(Fragmento de lectura)
Las cosas que sabemos de
él no le favorecen, y esos desvaríos
que conocemos nos lo convierten en un tipo antipático. Fue, en efecto, un
individuo solitario, aquejado de obsesiones y de misantropía, ajeno a su
tiempo, huido a un pasado arbitrario. Odió ferozmente el progreso, la luz
eléctrica y los mestizajes. Se declaró racista y admiró con acérrima ilusión lo
británico, alumbrando un sueño reparador, el de una Nueva Inglaterra blanca,
sin confusión racial, sin aleaciones, amarrada a la tradición europea. Se pensó
con fantasía enajenada como un caballero, pero sólo era un tipo filiforme,
enfermizo, doblegado por el infortunio, un tipo poco atractivo, incluso odioso,
con extravíos obstinados y con doctrinas temerarias y feroces.

(Ejercicio escrito A)
Reproduce el texto del fragmento que va de "Las cosas que" a "temerarias y feroces.", ambos incluidos.
(Ejercicio escrito B)
Según el fragmento, ¿qué tres cosas odió ferozmente?
(Ejercicio escrito C)
Traduce al inglés esta oración del fragmento: "Las cosas que sabemos de él no le favorecen, y esos desvaríos que conocemos nos lo convierten en un tipo antipático."

(Datos sin procesar)
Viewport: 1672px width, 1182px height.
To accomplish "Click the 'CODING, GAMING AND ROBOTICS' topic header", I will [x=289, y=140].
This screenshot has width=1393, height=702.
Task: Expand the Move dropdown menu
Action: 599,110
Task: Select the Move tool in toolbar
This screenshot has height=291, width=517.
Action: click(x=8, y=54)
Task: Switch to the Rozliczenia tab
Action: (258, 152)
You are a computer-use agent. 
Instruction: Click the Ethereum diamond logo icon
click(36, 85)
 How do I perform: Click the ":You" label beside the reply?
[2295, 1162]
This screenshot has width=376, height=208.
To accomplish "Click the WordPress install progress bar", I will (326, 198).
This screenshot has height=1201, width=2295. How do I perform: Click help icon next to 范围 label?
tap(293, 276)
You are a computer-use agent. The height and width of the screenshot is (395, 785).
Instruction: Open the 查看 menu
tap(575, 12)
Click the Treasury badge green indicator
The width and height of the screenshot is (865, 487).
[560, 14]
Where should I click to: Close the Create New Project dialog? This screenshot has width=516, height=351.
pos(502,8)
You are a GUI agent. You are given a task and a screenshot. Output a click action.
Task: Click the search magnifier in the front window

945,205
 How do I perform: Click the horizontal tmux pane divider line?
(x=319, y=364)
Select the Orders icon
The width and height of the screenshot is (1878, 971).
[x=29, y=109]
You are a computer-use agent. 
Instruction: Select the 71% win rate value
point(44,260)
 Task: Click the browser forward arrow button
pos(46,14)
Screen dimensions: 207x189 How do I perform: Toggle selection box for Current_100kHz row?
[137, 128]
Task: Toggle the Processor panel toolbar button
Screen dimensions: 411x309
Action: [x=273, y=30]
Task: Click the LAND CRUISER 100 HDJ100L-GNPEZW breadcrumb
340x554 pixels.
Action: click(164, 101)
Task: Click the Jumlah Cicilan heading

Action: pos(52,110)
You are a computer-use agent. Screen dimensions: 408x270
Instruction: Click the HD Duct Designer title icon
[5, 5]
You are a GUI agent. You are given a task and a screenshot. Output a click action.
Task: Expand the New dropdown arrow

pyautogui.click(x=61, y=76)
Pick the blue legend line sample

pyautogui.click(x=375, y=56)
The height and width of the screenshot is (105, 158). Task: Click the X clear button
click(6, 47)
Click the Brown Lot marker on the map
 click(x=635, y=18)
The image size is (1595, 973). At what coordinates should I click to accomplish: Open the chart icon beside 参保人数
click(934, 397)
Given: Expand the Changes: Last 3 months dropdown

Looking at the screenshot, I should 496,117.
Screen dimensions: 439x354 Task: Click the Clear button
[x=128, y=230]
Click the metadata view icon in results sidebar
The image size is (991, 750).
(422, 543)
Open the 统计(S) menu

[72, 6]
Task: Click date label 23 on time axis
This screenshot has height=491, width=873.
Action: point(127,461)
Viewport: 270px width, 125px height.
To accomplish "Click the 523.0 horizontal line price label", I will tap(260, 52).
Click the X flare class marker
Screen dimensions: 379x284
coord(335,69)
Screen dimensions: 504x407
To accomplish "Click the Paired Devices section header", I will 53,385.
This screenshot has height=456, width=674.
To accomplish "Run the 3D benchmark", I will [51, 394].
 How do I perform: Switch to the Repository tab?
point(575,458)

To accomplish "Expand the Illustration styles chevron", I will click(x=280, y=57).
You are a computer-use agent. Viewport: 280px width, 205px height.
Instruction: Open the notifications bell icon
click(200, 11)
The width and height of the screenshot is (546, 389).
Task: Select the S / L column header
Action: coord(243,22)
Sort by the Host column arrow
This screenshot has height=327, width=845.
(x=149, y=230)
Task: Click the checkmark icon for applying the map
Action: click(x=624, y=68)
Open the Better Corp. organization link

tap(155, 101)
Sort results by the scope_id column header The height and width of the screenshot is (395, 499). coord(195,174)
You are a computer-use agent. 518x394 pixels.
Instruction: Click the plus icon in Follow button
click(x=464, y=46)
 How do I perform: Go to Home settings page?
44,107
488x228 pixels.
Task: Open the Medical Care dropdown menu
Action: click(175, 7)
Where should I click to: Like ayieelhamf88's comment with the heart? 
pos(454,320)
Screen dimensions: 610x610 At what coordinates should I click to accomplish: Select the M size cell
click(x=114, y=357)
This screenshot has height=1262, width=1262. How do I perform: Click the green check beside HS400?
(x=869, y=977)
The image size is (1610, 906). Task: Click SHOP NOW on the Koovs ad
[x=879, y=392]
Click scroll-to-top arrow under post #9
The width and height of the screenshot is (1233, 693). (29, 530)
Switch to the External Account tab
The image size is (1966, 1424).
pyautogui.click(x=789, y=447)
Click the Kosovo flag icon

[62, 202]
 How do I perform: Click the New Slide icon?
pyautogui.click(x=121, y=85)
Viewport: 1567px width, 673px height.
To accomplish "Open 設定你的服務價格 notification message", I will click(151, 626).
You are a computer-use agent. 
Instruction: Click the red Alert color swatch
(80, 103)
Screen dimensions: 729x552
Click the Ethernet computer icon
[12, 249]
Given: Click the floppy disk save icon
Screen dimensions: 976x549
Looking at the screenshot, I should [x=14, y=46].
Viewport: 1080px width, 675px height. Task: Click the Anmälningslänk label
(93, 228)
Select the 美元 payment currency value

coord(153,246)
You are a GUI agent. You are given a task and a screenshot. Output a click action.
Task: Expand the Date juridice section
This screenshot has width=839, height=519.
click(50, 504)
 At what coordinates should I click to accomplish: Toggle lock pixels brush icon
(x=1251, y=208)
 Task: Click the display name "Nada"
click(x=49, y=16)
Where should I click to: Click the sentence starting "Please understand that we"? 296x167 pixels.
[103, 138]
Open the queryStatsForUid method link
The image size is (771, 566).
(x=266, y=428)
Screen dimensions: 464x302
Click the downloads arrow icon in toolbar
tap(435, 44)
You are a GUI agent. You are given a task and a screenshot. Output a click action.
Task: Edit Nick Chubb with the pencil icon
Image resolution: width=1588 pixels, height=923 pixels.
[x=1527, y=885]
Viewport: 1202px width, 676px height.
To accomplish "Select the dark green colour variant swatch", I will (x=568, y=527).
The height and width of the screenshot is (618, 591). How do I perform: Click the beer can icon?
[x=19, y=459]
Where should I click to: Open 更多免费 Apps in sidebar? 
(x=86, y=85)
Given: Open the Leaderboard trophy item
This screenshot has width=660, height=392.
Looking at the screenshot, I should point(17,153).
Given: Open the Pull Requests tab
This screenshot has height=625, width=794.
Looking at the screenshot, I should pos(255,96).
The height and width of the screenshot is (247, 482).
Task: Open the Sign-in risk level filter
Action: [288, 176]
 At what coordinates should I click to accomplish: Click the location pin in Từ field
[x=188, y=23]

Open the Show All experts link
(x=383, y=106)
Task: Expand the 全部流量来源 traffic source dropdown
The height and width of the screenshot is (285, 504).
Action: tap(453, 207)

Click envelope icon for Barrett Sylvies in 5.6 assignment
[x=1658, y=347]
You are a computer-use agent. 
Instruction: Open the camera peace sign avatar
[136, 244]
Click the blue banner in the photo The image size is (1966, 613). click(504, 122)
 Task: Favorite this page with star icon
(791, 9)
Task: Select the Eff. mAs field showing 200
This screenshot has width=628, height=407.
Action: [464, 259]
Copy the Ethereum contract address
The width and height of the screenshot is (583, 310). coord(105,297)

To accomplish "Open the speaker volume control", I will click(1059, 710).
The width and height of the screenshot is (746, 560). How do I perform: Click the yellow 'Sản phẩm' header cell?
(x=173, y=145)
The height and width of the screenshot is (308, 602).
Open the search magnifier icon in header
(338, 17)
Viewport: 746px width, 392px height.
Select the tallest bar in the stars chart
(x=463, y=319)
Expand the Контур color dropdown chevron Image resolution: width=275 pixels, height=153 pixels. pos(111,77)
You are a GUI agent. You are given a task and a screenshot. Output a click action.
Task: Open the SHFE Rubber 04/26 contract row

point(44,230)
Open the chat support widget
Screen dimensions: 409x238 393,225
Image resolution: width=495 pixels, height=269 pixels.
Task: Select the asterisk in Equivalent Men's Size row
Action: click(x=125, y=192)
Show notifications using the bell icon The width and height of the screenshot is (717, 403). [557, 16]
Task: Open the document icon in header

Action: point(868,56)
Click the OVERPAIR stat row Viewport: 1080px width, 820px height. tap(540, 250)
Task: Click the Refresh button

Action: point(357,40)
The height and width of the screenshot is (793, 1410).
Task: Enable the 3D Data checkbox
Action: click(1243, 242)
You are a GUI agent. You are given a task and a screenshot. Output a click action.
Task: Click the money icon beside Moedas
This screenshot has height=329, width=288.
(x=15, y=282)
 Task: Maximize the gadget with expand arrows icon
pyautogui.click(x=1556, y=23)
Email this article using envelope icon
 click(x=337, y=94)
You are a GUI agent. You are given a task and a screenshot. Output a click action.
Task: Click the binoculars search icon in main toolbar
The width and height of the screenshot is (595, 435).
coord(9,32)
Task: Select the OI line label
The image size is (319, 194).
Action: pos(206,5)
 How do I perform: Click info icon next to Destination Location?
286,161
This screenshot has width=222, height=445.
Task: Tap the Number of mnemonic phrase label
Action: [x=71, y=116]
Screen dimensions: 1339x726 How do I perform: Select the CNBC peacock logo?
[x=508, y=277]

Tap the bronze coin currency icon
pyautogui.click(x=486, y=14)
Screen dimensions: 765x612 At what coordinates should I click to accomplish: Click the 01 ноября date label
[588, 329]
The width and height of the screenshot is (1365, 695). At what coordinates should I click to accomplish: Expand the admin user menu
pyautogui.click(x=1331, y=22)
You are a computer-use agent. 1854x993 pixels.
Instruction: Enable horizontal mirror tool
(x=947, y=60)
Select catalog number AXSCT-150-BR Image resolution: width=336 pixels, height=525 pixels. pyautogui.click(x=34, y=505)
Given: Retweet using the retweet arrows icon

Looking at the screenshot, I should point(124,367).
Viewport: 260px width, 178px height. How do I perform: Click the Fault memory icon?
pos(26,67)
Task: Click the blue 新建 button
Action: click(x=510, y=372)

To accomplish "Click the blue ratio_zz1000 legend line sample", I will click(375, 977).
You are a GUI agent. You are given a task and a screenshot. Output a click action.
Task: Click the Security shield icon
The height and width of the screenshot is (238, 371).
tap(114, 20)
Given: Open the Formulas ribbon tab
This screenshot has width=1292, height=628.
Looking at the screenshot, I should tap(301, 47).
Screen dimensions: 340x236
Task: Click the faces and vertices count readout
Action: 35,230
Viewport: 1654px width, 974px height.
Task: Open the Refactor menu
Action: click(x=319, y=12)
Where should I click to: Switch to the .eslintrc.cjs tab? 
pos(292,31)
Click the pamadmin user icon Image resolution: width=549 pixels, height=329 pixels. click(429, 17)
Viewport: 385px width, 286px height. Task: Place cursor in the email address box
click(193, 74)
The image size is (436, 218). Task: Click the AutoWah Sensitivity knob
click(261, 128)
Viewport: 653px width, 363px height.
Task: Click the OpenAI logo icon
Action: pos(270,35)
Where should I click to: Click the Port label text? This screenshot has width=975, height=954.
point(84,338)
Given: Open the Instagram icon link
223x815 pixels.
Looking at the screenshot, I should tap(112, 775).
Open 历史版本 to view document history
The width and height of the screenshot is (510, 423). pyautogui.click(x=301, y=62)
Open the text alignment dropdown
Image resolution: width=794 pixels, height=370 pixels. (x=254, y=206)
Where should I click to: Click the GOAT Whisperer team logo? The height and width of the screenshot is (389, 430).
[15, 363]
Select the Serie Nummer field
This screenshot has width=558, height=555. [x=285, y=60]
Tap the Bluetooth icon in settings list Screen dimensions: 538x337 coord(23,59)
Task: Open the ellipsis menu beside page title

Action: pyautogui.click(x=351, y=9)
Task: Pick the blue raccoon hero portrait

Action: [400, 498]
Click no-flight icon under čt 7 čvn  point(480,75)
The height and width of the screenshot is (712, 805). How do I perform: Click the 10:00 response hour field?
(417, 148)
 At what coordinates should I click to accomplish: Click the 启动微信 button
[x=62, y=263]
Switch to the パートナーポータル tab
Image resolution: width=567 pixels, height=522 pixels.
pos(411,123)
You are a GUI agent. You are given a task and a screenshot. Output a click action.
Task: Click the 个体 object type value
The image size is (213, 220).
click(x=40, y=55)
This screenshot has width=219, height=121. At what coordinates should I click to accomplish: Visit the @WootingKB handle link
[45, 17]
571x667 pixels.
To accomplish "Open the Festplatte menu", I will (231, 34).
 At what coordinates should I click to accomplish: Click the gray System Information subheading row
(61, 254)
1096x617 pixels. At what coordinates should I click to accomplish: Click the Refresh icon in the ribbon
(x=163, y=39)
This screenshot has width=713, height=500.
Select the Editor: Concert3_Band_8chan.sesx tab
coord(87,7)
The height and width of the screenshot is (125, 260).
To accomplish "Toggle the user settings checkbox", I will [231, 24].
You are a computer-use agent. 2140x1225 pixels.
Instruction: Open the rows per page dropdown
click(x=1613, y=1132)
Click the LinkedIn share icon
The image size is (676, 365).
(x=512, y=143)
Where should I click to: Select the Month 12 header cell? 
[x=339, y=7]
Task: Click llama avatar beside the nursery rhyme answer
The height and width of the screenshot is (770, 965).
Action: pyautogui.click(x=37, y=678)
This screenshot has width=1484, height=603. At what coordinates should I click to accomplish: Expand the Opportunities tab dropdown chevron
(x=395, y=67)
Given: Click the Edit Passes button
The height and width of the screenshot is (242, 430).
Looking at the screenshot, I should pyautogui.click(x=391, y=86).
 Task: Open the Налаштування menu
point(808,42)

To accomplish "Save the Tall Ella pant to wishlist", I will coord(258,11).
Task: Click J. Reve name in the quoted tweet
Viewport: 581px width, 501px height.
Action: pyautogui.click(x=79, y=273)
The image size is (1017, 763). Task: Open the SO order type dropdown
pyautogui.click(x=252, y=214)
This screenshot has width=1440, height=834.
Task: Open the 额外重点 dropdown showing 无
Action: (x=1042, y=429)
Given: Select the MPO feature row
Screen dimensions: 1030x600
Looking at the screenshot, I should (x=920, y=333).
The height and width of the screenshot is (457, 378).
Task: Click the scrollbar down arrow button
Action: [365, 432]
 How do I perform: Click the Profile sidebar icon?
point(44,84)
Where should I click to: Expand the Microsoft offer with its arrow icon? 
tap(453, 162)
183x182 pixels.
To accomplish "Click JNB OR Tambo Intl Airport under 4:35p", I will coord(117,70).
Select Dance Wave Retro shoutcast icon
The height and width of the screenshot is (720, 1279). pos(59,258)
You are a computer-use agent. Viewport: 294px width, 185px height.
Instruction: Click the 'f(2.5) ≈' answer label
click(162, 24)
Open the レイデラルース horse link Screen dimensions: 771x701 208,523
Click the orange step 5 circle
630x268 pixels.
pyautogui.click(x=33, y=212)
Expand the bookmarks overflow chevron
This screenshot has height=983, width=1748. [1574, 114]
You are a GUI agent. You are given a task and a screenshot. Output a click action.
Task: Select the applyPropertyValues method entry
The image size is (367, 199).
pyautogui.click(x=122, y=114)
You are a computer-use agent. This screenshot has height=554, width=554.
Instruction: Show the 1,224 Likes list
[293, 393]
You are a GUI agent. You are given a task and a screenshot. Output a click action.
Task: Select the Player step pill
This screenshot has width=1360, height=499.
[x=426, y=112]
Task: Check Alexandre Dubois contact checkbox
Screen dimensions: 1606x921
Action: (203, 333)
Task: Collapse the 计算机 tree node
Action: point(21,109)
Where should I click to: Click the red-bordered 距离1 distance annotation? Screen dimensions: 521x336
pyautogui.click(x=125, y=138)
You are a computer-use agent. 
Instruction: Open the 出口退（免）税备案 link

(Respuesta escrita A)
Las cosas que sabemos de
él no le favorecen, y esos desvaríos
que conocemos nos lo convierten en un tipo antipático. Fue, en efecto, un
individuo solitario, aquejado de obsesiones y de misantropía, ajeno a su
tiempo, huido a un pasado arbitrario. Odió ferozmente el progreso, la luz
eléctrica y los mestizajes. Se declaró racista y admiró con acérrima ilusión lo
británico, alumbrando un sueño reparador, el de una Nueva Inglaterra blanca,
sin confusión racial, sin aleaciones, amarrada a la tradición europea. Se pensó
con fantasía enajenada como un caballero, pero sólo era un tipo filiforme,
enfermizo, doblegado por el infortunio, un tipo poco atractivo, incluso odioso,
con extravíos obstinados y con doctrinas temerarias y feroces.

(Respuesta escrita B)
El progreso, la luz eléctrica y los mestizajes.

(Respuesta escrita C)
The things we know about him do not favor him, and those ravings of his that we know of turn him into an unpleasant fellow.